Prompt
Exactly as written, give again the line with "Open more options for the 107.224 views row" and all subsequent lines through the end of the records.

Records for this task
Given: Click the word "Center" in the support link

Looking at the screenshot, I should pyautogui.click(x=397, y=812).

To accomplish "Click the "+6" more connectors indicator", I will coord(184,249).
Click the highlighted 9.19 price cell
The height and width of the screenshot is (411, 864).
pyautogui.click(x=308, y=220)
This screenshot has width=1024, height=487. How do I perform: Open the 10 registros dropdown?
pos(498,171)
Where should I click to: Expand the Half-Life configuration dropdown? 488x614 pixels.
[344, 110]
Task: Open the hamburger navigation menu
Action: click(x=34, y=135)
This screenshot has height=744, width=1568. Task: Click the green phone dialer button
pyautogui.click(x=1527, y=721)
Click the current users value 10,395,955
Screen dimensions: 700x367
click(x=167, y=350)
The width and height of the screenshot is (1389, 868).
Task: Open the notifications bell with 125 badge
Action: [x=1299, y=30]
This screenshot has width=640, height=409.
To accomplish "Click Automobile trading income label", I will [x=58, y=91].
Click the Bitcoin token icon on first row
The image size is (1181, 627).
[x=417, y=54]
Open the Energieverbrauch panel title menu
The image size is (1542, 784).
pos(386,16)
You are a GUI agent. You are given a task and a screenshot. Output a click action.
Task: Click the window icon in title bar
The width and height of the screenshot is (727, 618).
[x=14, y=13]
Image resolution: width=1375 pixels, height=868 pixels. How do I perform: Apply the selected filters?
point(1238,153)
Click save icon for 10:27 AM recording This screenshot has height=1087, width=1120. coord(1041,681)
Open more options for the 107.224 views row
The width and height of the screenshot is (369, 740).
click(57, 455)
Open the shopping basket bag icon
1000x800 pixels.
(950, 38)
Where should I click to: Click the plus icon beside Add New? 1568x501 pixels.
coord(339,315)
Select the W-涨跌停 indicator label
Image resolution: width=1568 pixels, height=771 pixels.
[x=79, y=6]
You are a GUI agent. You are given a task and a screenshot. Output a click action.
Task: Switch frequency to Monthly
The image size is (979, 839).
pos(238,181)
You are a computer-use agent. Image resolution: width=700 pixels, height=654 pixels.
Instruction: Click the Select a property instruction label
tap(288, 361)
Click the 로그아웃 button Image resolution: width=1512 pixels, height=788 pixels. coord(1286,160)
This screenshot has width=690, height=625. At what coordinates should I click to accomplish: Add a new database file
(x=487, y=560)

Answer space
Open more options for the 107.224 views row
The width and height of the screenshot is (369, 740).
click(57, 455)
Open the shopping basket bag icon
1000x800 pixels.
(950, 38)
Where should I click to: Click the plus icon beside Add New? 1568x501 pixels.
coord(339,315)
Select the W-涨跌停 indicator label
Image resolution: width=1568 pixels, height=771 pixels.
[x=79, y=6]
You are a GUI agent. You are given a task and a screenshot. Output a click action.
Task: Switch frequency to Monthly
The image size is (979, 839).
pos(238,181)
You are a computer-use agent. Image resolution: width=700 pixels, height=654 pixels.
Instruction: Click the Select a property instruction label
tap(288, 361)
Click the 로그아웃 button Image resolution: width=1512 pixels, height=788 pixels. coord(1286,160)
This screenshot has width=690, height=625. At what coordinates should I click to accomplish: Add a new database file
(x=487, y=560)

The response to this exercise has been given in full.